Work task =>
Would you please return every line from the listing that contains the word "computer"?

Extracted material =>
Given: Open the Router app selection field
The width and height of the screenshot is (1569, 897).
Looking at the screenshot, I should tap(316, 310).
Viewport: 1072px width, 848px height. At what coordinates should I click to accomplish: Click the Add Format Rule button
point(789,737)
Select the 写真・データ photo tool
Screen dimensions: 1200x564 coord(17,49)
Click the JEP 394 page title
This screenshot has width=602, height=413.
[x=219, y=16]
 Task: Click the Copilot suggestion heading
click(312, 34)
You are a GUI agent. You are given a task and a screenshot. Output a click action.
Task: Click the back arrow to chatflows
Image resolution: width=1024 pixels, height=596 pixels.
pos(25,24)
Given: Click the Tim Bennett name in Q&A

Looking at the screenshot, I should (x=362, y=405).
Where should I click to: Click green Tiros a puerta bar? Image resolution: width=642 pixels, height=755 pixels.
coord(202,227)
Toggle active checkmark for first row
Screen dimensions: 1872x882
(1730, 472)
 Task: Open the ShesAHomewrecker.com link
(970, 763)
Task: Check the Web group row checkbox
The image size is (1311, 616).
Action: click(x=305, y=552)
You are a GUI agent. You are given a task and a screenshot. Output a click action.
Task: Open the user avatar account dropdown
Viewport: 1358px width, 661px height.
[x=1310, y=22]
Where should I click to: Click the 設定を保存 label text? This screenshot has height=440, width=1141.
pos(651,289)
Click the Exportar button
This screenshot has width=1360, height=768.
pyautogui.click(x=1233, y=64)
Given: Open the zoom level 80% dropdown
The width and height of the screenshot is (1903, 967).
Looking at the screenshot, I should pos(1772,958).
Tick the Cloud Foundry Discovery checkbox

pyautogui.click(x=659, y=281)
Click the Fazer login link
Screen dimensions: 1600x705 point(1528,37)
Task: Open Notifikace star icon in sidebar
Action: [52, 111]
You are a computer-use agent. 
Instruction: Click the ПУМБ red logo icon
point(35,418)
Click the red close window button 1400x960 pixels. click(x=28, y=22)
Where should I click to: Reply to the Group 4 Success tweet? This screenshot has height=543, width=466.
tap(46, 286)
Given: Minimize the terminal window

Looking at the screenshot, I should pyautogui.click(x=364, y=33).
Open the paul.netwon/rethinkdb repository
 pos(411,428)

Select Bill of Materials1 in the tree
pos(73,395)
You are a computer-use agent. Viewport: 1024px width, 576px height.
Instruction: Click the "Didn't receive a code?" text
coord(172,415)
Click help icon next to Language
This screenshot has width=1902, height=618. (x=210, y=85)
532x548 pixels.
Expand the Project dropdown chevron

Expected answer =>
You are a computer-use agent. 
You are a computer-use agent. Viewport: 1024px width, 576px height.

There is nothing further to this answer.